No one has the right to judge you for your appearance and use it to define the kind of person you are. Yet, it is common to see people reaching conclusions based on how another looks; this is especially common with the concept of Hijab. Those who don’t take it are looked down upon by some for lacking in their commitment to religion, whereas those who do take it are questioned for their motives. It seems that society is never happy. This is exactly the conclusion that one of our follower’s – Zahraa Hyder – came to, and it encouraged her to take the plunge and wear the hijab herself. On this World Hijab Day, read her story and remind yourself that it is only you who has the power to define yourself:
Until three years ago, I never truly realised that it is not just Muslim women who don’t wear the hijab that are judged or looked down upon, but also women who do choose to wear it. They too are faced with ample amounts of ridicule, judgments, and difficulty from the people around them once they step on this particular route of their spiritual journey.
I come from a family where my mother’s first priority was always to instil strong, logical, and authentic religious values in her children – faith in our Creator and concepts of Islamic history were the main highlight of our upbringing. Second to faith and religiosity came emotional intelligence, as well as compassion and empathy. Now that I am in my early twenties, I understand that these two elements in one’s life go hand in hand. While my siblings and I were fully allowed to question, explore, and research Islamic ideologies and laws, with each passing lesson learned, it became clearer and clearer that although it is Allah that is the ultimate, most powerful and most important judge, it is us – humans – that roam around as the most judgmental and most unforgiving ones.
My journey as a hijabi began at a very pivotal point in my life; I was in my late teens, all set for university, and to eventually enter the workforce. I was at the starting line of many fresh phases. As I introspected during what one can call a juncture of a spiritual awakening, I realised that while I had planned and prepared for many new goals I wanted to achieve in my adulthood, it felt as though there was a void when it came to doing something for the Almighty. I was doing so much for myself and my loved ones, however there was a voice inside of me saying, ‘You need to do more for a bigger cause, and more for the One that matters the most.’

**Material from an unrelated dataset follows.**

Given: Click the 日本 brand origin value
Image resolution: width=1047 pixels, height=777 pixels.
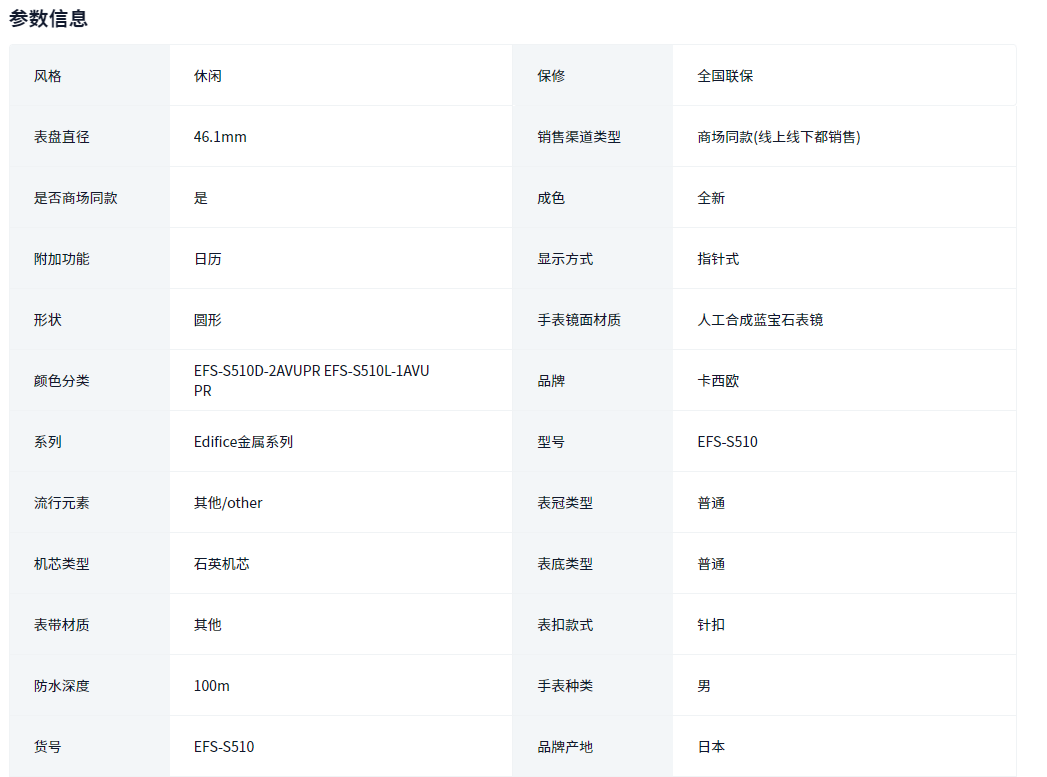Looking at the screenshot, I should point(711,747).
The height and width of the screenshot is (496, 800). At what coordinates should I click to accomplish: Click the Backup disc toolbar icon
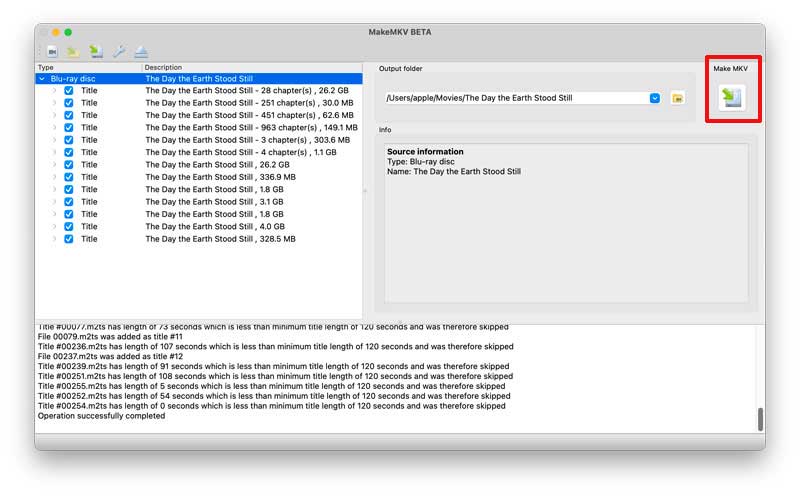click(x=73, y=51)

During this mental and spiritual battle of deciding whether or not I should begin wearing the hijab, there were many questions that would float around in my mind, ‘Will my family and friends see me and treat me differently?’, ‘How much of my lifestyle will I need to change?’, ‘Is this meant to be a complete transformation of my entire being?’ As I evaluated these questions, it struck me that the hijab is only a single factor of one’s entire identity. I was already confident about my strength of character, and in my efforts to be a kind human being – hijab would only be an addition to who I already was. All these branches led me back to the root of what I had been taught and learnt about religion, that purity of intentions (‘neeyat’) matters first and foremost. Once I concluded that the hijab will only change a few external aspects of my identity, and that it is my inner being and my intentions that will always matter above all, I decided to embark on this path.

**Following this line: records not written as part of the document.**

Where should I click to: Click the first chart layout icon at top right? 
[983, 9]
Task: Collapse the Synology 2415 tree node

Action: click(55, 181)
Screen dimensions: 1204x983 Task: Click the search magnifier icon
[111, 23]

My family and friends – from all backgrounds and ethnicities – overwhelmed me with their encouraging response to my decision. They cleared many of my self-doubts by they reassuring me that I am, and always will be, the same Zahraa for them – hijabi or not. However, the negative whispers and howls of certain individuals are bound to reach us in this world; I had a handful of people try to frighten me by telling me stories of women who were unable to fulfil this responsibility, I was criticised for not wearing it correctly, I was told that I might be looked at as an extremist, and I was accused of acting self-righteous. While such remarks did temporarily disturb me, what they ended up teaching me was that, unfortunately, we live in a world where we love labels, boxes, and assumptions. Before wearing a hijab, there were countless times I felt hurt at seeing social media posts that would say ‘uncovered lollipop’; it would make me feel as though all my other obligatory and voluntary efforts for my Creator are going to complete waste because of the one thing I was lacking. I felt miserable and thought to myself, ‘Is anything that I do ever going to be good enough?’
That was when it dawned on me that people around us only see our exterior; they do not see our internal turmoil, efforts, struggles or obstacles when it comes to our spiritual journey and the paths we choose. However, we forget that our ultimate judge is not as unjust or unforgiving as people around us. While every religion has certain obligatory laws that we will undoubtedly be held accountable for – either in this world, or in the next – Allah also looks at every tiny endeavour and step we take in our efforts towards Him and to please Him. He does not belittle us, nor does He disregard us.
Although I strongly believe that there is never any limit to nourishing one’s spirituality and connection with our Creator, I am happy to be able to say that during these past three years of my life, I have learned a vital lesson: as long as our intentions are pure, and as long as we are trying to better ourselves every day, we are on the correct path. Let’s aim to make this world less unforgiving, and to not judge someone’s goodness, character, or connection with Allah based on exteriors. Instead, let’s create a world where we uplift one another and appreciate each other’s efforts so that we are encouraged to continue becoming better versions of ourselves, instead of bringing each other down and labelling one another.